Les paupières papillonnent, dévoilant bientôt deux orbes d’un noir profond. L’esclave suspend son geste, ne pouvant s’empêcher pourtant de le regarder, les yeux dans les yeux. Il lui propose bien vite un verre d’eau, ce même verre qui tente tant sa gorge sèche. Il a reçue l’ordre de veiller son maitre, il n’a put sortir répondre à ses besoins naturels que lors des visites de l’oncle. Le brave homme passait tout de même une heure par jour à son chevet, mais cela ne suffisait pas, Esca était épuisé. Sa main trembla plus que jamais mais il réussit à ne pas renverser le dit gobelet d’eau. A peine désaltéré, le romain demande :
“Me suis-je déshonoré ?“
N’y-a-t-il que l’honneur qui compte pour lui ? Il est encore passé près de la mort ! Mais Esca doit lui avouer qu’il n’avait jamais vu un tel courage. Dans sa douleur, Marcus n’a pas laissé échapper la moindre plainte et inconscient, ce ne sont que des cauchemars qui sont venus perturber son sommeil.
“Non, bien au contraire.“
Esca ne sait pas s’il y a gagné de l’honneur, mais il offre sa confiance à cet homme courageux. Bientôt, il voudra se redresser, tenir sur ses jambes. Il pestera à voix haute, peut-être à cause de sa jambe faible qui lâchera sous son propre poids, à moins que ce soit contre son esclave qui n’a pas la même force brute que lui. Oh, Esca est fort ! Oui, il l’a bien observé. Il est vif, intelligent, intuitif et il a une force tranquille, masqué par une fausse nonchalance. Ses yeux aussi sont rapides, peut-être même plus qu’il ne pourrait le croire. Par contre, Esca n’est pas capable de supporter le poids de son maitre sur ses épaules comme une masse morte, sans flancher. Peu à peu, Marcus pourras se déplacer avec une seule béquille et viendra un jour où il pourra marcher sans, en boitant. Il ne pourra pas encore courir, pas encore sauter, pas non plus marché plus d’une centaine de mètre mais ce sera bien assez pour se rendre aux écuries et s’offrir de jolies parties de chasses à cheval.
La vie d’Esca deviendra alors plus agréable, moins ennuyeuse, plus joyeuse. Bien sur, coupé le ventre d’un sanglier fraichement abattu et rentrer les mains dans ses viscères pour le vider n’est en rien agréable, surtout lorsque l’on a que deux tuniques et que l’odeur s’accroche si bien aux vêtements ! Mais les chevauchées, le vent dans ses cheveux, la chasse et même les discutions avec Marcus qui semble de plus en plus le considérer comme un ami … c’est tellement mieux que d’observer un mur en silence, en attendant qu’on l’appelle !
En puis viendra le jour tant attendu -à moins qu’il ne l’ait craint ? – où la jambe de Marcus sera aussi solide qu’avant. Aussi forte, aussi rapide ayant pour seul défaut cette vilaine cicatrice. Viendra ce jour où Marcus ne pourra se satisfaire d’une vie d’attente, où il voudra de nouveau laver l’honneur de son père mais où l’armée lui refusera se privilège. Les gradés, blessés de guerre, n’ont pas à retourner sur les champs de bataille. Derrière une éloge on le remercie de ses services.

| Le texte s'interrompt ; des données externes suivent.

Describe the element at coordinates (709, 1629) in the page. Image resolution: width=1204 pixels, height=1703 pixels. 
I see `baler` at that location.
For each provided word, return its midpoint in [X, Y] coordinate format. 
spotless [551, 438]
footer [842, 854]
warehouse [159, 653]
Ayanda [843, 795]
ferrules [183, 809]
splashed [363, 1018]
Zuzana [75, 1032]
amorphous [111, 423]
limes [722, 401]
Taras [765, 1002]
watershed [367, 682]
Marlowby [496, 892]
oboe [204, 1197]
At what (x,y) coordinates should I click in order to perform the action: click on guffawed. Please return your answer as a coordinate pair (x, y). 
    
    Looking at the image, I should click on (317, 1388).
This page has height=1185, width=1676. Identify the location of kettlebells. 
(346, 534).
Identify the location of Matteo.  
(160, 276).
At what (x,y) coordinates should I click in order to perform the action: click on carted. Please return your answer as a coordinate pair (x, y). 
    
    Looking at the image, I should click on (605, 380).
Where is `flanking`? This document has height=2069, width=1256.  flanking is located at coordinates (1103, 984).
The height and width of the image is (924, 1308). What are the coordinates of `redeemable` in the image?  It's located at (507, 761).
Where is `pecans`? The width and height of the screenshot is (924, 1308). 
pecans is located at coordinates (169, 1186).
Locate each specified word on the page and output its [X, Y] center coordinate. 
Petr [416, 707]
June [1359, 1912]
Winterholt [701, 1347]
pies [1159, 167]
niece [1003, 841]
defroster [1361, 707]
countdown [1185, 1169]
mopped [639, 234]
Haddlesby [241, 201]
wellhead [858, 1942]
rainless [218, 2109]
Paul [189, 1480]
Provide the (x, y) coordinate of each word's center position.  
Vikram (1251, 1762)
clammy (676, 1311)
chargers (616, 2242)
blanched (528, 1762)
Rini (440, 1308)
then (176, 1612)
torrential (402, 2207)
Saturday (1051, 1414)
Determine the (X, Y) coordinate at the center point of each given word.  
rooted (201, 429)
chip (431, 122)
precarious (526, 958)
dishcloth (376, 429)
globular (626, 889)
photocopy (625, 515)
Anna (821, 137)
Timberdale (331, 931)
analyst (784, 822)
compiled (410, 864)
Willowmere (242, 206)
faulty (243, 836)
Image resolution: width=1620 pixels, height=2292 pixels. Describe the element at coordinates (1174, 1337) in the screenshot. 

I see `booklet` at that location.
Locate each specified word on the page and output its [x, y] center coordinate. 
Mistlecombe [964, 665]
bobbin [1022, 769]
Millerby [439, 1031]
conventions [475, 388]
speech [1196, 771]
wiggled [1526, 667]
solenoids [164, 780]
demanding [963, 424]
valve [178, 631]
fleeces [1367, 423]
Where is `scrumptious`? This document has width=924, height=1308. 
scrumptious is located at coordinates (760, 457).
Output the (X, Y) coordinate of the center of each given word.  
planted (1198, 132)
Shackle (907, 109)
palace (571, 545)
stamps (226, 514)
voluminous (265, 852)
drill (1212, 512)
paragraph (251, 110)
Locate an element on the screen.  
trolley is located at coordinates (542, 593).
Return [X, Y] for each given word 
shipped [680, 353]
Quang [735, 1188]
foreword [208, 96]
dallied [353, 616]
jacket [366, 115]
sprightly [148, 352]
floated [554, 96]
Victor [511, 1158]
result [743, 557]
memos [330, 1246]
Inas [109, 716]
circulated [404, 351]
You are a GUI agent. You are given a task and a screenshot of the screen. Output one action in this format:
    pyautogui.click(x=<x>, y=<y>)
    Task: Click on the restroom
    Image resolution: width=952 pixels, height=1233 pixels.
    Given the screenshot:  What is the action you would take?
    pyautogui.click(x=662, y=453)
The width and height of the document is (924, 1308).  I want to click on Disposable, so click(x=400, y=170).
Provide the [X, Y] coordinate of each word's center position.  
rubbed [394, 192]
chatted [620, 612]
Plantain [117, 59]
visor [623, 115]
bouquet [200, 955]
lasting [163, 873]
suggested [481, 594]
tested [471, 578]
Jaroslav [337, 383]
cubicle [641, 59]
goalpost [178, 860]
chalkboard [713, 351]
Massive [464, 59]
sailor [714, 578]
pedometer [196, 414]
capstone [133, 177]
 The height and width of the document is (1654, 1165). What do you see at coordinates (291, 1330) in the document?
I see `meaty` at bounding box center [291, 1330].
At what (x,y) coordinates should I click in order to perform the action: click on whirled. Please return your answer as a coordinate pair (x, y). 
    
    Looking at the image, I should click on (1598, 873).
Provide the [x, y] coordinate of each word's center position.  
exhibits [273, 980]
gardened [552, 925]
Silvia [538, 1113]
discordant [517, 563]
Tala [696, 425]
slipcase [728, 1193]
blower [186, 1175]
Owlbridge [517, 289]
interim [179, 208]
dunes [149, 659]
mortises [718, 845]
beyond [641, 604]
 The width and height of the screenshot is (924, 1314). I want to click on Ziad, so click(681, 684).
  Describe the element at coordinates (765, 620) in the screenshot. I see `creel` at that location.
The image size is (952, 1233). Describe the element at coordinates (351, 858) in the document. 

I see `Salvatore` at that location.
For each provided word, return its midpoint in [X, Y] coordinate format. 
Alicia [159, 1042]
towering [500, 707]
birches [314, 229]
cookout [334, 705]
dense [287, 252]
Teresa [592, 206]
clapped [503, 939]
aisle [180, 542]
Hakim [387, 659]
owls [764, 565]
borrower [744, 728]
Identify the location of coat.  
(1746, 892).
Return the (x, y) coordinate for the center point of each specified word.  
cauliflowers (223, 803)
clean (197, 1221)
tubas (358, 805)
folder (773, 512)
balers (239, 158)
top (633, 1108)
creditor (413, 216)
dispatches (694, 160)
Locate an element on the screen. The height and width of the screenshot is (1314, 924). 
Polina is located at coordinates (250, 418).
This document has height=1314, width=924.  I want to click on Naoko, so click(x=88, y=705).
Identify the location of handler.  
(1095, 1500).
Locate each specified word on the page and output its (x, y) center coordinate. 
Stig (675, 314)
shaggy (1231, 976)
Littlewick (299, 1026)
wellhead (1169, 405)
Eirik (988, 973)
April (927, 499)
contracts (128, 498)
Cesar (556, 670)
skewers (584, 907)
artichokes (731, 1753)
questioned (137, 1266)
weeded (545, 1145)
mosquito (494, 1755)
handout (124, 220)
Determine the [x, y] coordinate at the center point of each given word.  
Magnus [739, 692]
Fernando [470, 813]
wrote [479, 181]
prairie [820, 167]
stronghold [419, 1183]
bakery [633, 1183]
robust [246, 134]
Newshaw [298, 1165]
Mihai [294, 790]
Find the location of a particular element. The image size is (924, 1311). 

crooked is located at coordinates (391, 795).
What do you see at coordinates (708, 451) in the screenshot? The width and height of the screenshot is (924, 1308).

Ce jour là, Marcus se redressera et lancera une idée, une folie … partir au delà du mur d’Hadrien, avec son esclave pour retrouver l’aigle. L’oncle du romain tonnera, lui dira qu’il ne peut faire confiance en Esca. Après tout, ce n’est qu’un esclave ! Il fait ce qu’il fait parce qu’on le lui ordonne ! S’il passe le mur, Esca se retournera contre lui, il l’assassinera avant de repartir chez les siens.
La mâchoire de l’esclave se serre, il a offert le poignard à Marcus, il a scellé son destin. Il ne le trahira pas. Marcus se tourne vers lui et l’observe de ses grands yeux noirs. Ils n’échangent pas un mot, pas un signe, juste ce long regard.
Deux jours plus tard, ils chevauchent en direction du Nord, en direction du Mur.